(Available data)
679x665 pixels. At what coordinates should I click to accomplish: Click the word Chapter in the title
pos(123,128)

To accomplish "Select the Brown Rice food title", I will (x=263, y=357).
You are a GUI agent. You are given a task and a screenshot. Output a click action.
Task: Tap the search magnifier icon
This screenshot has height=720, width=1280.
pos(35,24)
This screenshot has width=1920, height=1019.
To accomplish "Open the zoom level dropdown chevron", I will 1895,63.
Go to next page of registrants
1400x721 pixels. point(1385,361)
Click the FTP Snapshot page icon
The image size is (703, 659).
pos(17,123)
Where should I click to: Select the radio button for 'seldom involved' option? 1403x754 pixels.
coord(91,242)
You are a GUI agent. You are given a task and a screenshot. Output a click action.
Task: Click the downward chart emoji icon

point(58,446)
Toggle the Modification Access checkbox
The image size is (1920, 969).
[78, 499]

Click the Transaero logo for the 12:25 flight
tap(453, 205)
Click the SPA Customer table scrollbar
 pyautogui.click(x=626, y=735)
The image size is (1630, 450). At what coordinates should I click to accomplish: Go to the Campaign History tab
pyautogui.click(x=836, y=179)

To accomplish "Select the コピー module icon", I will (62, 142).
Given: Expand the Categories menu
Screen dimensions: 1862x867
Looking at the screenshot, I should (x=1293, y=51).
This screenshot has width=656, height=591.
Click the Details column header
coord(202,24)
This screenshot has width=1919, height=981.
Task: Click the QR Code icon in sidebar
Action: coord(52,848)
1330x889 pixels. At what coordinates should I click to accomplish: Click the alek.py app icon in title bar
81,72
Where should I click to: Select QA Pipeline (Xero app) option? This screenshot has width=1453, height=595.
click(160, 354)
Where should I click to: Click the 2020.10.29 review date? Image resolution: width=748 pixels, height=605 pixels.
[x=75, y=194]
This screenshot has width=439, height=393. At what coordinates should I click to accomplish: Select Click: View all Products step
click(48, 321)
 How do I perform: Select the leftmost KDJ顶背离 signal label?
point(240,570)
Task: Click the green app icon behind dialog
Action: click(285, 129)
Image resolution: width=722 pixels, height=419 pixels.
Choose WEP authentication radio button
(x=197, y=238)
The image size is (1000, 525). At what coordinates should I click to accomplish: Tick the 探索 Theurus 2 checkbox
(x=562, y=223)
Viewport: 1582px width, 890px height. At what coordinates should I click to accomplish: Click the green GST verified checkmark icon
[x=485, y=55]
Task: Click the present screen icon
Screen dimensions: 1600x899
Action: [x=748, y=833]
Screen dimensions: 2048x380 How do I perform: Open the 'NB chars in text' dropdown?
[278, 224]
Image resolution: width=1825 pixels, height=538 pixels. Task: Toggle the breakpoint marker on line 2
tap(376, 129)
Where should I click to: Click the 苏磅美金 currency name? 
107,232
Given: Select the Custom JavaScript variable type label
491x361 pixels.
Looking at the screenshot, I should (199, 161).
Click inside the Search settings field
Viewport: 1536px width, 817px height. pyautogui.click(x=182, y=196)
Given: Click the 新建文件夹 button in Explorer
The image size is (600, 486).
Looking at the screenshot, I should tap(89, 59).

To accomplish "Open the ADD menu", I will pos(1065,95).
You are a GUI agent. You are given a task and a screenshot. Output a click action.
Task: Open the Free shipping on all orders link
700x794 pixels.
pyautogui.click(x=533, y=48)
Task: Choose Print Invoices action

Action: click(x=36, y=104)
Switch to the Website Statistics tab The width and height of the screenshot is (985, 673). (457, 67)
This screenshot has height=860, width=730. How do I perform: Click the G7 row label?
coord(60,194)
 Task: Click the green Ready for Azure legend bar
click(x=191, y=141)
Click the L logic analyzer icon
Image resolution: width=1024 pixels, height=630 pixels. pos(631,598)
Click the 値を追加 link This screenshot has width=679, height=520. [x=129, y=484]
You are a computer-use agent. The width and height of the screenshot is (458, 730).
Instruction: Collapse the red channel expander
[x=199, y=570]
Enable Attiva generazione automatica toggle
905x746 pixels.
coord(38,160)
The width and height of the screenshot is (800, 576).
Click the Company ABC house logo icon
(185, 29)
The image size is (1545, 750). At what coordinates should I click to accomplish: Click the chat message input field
(End Available data)
What is being asked: Line count for the word "menu": give the number of lines in the entries above that contain it, and nothing more.

Task solution: 2